I found this article extremely interesting as it focuses on one of the fundamental underlying problems that we have in our society today. Violence in crime.

Albeker analyses the violence in the crime in SA, and tries to get to a root cause for it. I believe this to be a good approach to solving anything - find the underlying reasons, sort it out and the problem will go away.

There is, in relation to the inequality-causes-crime argument, an even more serious problem. This is that a large body of economic thinking suggests that the widening of inequality is one of the inevitable by-products of rapid economic growth in developing countries.

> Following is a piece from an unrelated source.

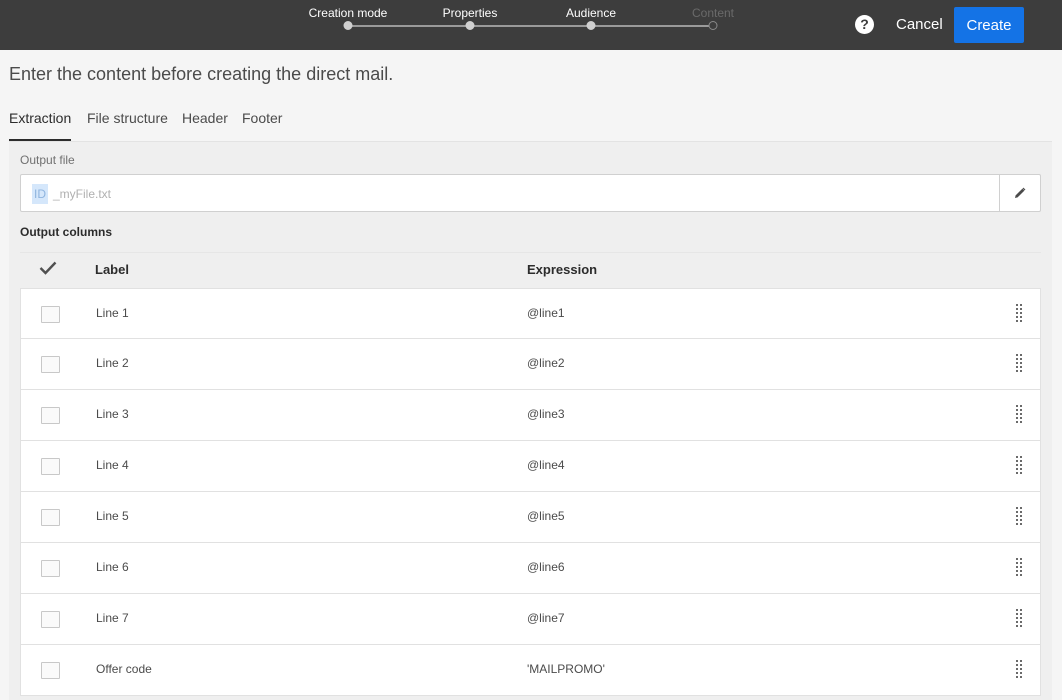 The width and height of the screenshot is (1062, 700). Describe the element at coordinates (920, 25) in the screenshot. I see `cancel-button: Cancel` at that location.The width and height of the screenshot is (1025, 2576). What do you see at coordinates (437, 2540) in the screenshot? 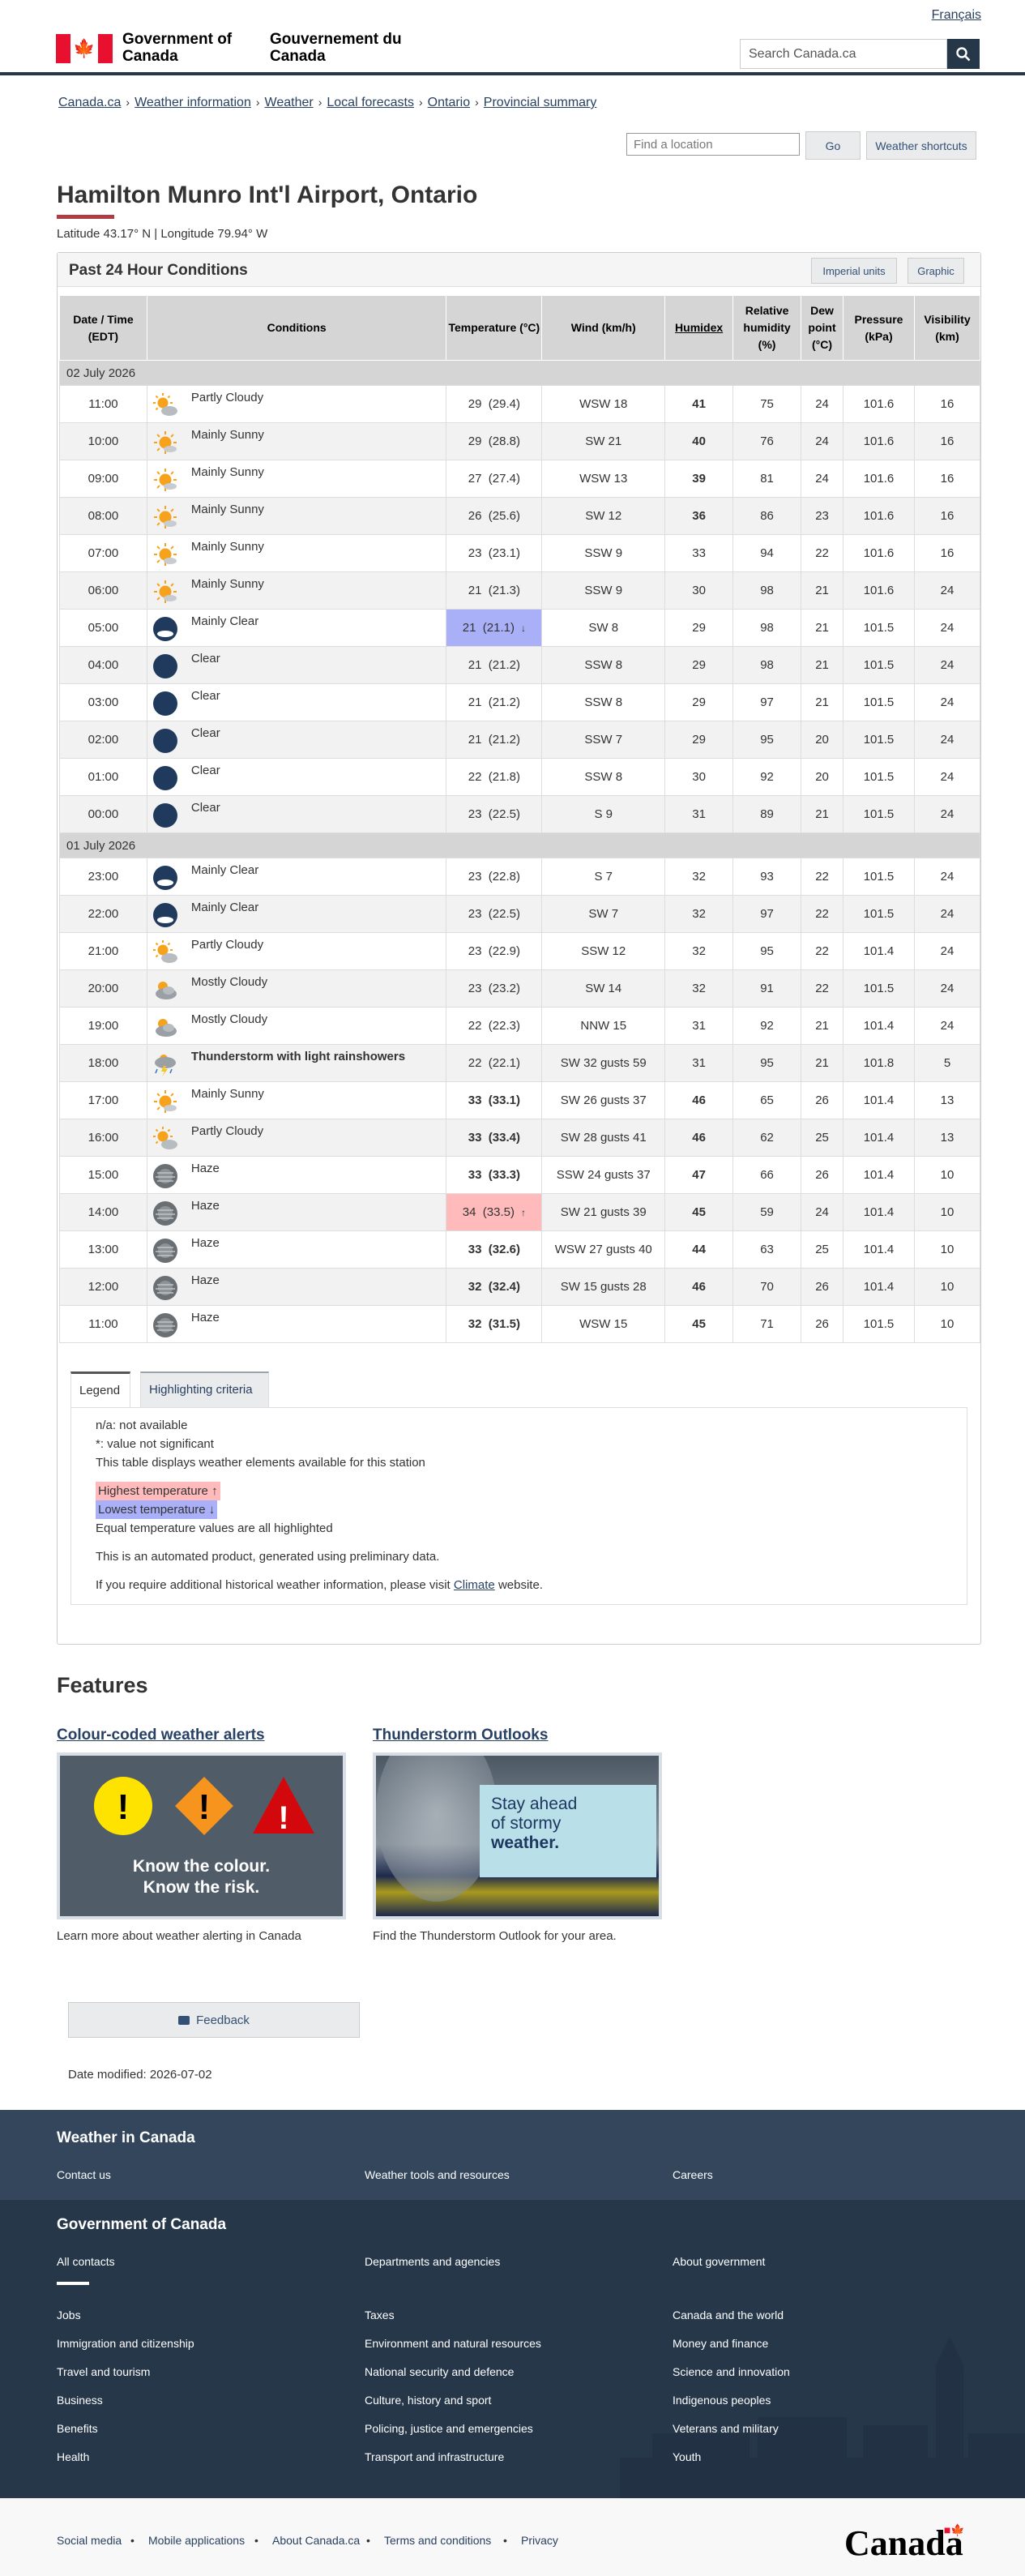
I see `footer-bottom-link: Terms and conditions` at bounding box center [437, 2540].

There is no universal consensus on this, but if inequality really does tend to widen as economies expand, then we had better hope that it is not the principal reason we’re so violent because it isn’t going to get better soon.
extract from Antony Altbeker’s new book, A Country at War with Itself taken from M&G atrticle 25 sept.

He compares our situation with others around the world seems to come to a thought that says we are not different as we believe we are -
One reason the apartheid-did-it explanation doesn’t completely satisfy is that South Africans are not unique in the world in having gone through long periods of disenfranchisement, oppression and collective violence.
pretty much every nation on the planet outside North America spent some portion of the 20th century on its knees, the victim of catastrophic violence directed either by local tyrants or by foreign overlords.

And yet only a handful has levels of violence that even approach ours.
Thought provoking stuff - what causes the violence?
  • Our history
  • Poverty
  • Hopelessness/humiliation
  • Inequality
  • Resentment

These are crime related, sure - but violence in the crime?